> Materials provided
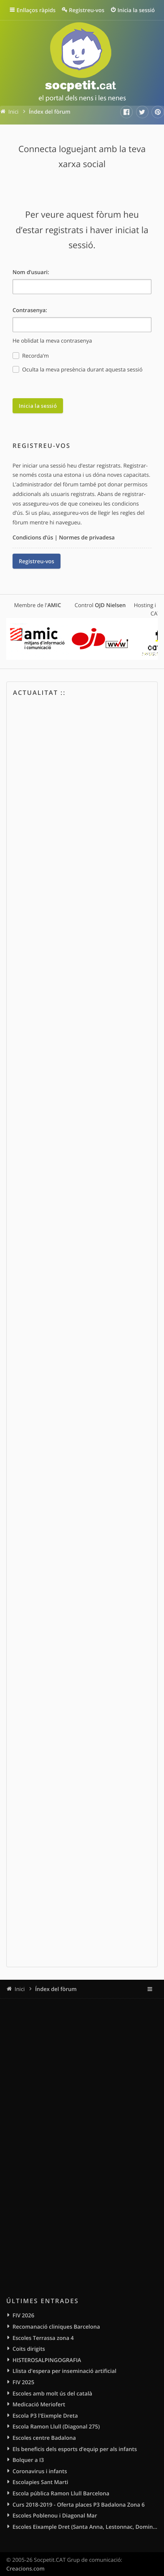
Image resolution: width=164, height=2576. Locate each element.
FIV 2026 (23, 2315)
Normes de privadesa (87, 537)
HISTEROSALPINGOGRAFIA (47, 2360)
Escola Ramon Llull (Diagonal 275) (56, 2426)
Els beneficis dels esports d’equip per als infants (75, 2449)
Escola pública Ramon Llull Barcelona (61, 2493)
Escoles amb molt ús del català (52, 2393)
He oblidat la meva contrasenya (52, 340)
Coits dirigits (29, 2348)
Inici (20, 1989)
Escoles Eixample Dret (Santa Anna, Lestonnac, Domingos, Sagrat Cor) (85, 2526)
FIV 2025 (23, 2382)
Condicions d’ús (33, 537)
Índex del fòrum (56, 1989)
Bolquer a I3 (28, 2460)
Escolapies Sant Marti (40, 2482)
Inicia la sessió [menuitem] (136, 10)
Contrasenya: (30, 310)
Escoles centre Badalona (44, 2437)
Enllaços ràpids (36, 10)
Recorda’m (31, 356)
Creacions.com (25, 2568)
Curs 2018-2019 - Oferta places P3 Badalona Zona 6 (79, 2504)
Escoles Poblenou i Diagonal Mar (55, 2515)
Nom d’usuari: (31, 272)
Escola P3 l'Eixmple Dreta (45, 2415)
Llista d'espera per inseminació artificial (64, 2371)
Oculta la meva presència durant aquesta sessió (77, 369)
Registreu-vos (36, 561)
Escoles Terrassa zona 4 (43, 2338)
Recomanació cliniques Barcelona (56, 2326)
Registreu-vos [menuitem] (86, 10)
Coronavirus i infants (40, 2471)
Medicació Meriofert (39, 2404)
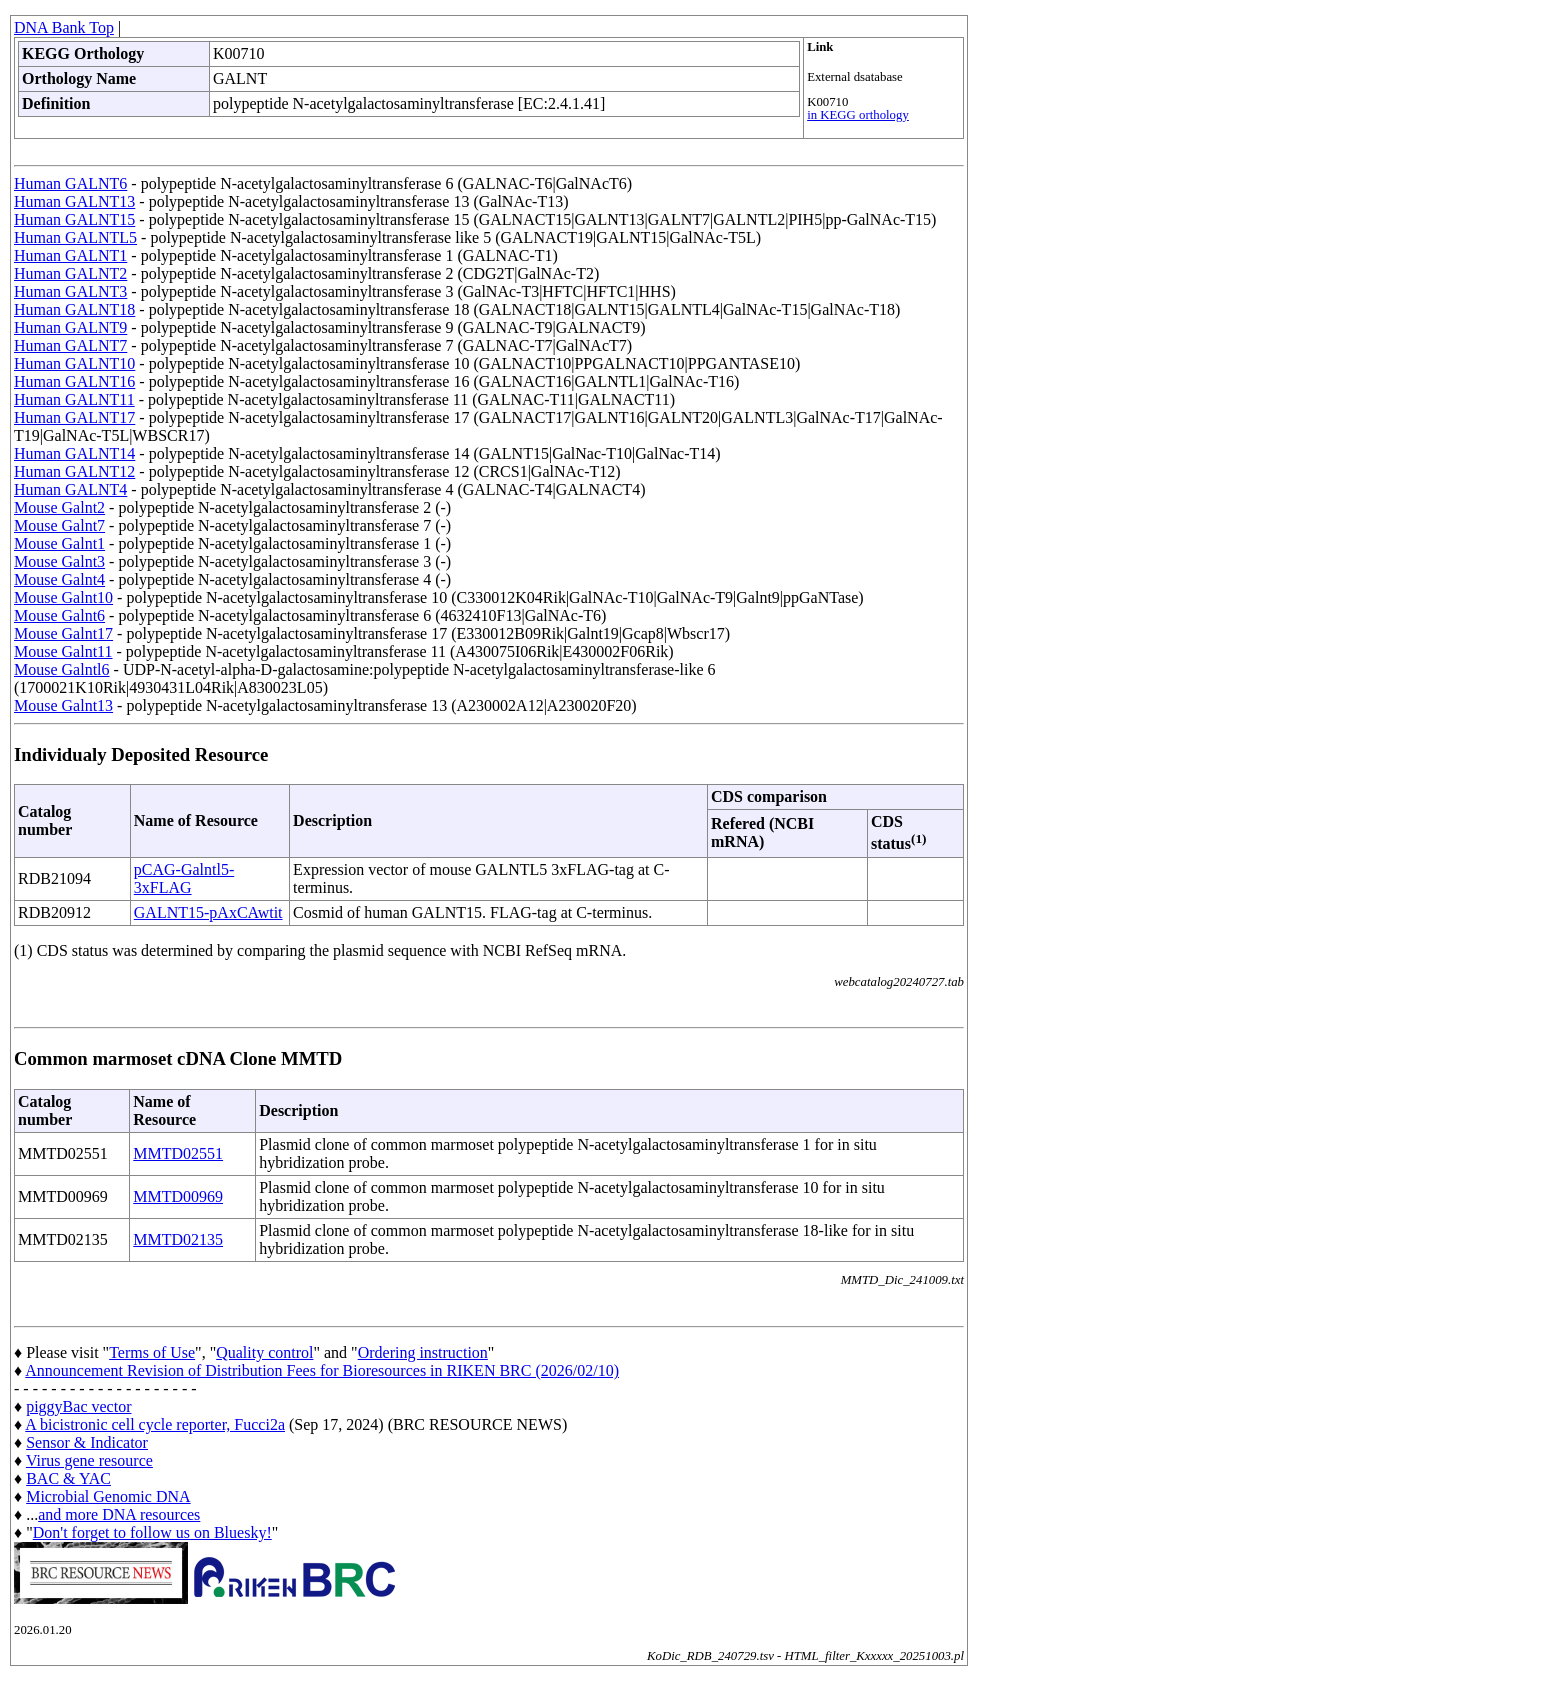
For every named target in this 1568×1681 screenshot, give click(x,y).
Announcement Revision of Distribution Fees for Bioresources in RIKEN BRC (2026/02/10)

> Problem requirements
Your copy should hold all the data word for word. It should hold no pictures.

> Output of the task
Image resolution: width=164, height=2576. Locate each element.
FIV 2026 (23, 2315)
Normes de privadesa (87, 537)
HISTEROSALPINGOGRAFIA (47, 2360)
Escola Ramon Llull (Diagonal 275) (56, 2426)
Els beneficis dels esports d’equip per als infants (75, 2449)
Escola pública Ramon Llull Barcelona (61, 2493)
Escoles amb molt ús del català (52, 2393)
He oblidat la meva contrasenya (52, 340)
Coits dirigits (29, 2348)
Inici (20, 1989)
Escoles Eixample Dret (Santa Anna, Lestonnac, Domingos, Sagrat Cor) (85, 2526)
FIV 2025 (23, 2382)
Condicions d’ús (33, 537)
Índex del fòrum (56, 1989)
Bolquer a I3 (28, 2460)
Escolapies Sant Marti (40, 2482)
Inicia la sessió [menuitem] (136, 10)
Contrasenya: (30, 310)
Escoles centre Badalona (44, 2437)
Enllaços ràpids (36, 10)
Recorda’m (31, 356)
Creacions.com (25, 2568)
Curs 2018-2019 - Oferta places P3 Badalona Zona 6 (79, 2504)
Escoles Poblenou i Diagonal Mar (55, 2515)
Nom d’usuari: (31, 272)
Escola P3 l'Eixmple Dreta (45, 2415)
Llista d'espera per inseminació artificial (64, 2371)
Oculta la meva presència durant aquesta sessió (77, 369)
Registreu-vos (36, 561)
Escoles Terrassa zona 4 (43, 2338)
Recomanació cliniques Barcelona (56, 2326)
Registreu-vos [menuitem] (86, 10)
Coronavirus i infants (40, 2471)
Medicació Meriofert (39, 2404)
For every named target in this 1568×1681 screenshot, give click(x,y).
Announcement Revision of Distribution Fees for Bioresources in RIKEN BRC (2026/02/10)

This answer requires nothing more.